» Your goal:
State how many lines in the data below contain the word "Open". Reply with the number alone.
--
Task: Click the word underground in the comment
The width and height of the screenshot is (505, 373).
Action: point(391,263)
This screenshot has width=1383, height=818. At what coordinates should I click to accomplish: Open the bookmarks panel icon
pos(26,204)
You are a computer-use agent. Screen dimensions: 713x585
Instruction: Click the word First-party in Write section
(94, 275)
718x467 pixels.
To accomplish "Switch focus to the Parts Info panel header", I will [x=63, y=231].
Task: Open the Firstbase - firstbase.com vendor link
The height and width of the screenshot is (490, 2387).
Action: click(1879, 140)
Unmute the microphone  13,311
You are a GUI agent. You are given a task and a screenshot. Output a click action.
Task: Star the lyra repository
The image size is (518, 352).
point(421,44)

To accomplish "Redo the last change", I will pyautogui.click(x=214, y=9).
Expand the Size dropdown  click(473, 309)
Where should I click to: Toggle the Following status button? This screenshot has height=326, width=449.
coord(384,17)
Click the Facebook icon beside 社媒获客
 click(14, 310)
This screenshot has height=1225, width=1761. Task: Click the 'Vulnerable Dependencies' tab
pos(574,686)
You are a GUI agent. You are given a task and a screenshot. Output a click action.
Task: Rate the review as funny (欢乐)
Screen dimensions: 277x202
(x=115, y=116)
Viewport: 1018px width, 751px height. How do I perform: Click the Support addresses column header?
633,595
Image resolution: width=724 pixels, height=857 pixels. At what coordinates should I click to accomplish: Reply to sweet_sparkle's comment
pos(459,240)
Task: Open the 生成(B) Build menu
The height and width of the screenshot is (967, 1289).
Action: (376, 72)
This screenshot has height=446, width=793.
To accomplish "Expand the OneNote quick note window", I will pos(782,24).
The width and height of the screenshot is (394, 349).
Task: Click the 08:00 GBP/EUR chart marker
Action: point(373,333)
--
» Written answer:
3